_Exercise details_:
The entries that follow include a run beginning at the line with "Expand the 城市管理 sidebar section" and ending at the line with "You are a computer-use"; restate that run word for word and leave the rest out.
════════════════
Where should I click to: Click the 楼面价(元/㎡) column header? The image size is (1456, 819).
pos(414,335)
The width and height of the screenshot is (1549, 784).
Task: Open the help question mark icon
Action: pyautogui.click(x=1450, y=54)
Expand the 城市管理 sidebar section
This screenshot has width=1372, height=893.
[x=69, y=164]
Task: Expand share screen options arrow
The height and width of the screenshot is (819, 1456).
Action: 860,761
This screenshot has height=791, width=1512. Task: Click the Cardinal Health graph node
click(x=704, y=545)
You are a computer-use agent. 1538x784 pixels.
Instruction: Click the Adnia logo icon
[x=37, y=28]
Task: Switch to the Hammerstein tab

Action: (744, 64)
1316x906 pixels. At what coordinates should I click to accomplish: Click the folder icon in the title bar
════════════════
_Answer space_:
Expand the 城市管理 sidebar section
This screenshot has width=1372, height=893.
[x=69, y=164]
Task: Expand share screen options arrow
The height and width of the screenshot is (819, 1456).
Action: 860,761
This screenshot has height=791, width=1512. Task: Click the Cardinal Health graph node
click(x=704, y=545)
You are a computer-use agent. 1538x784 pixels.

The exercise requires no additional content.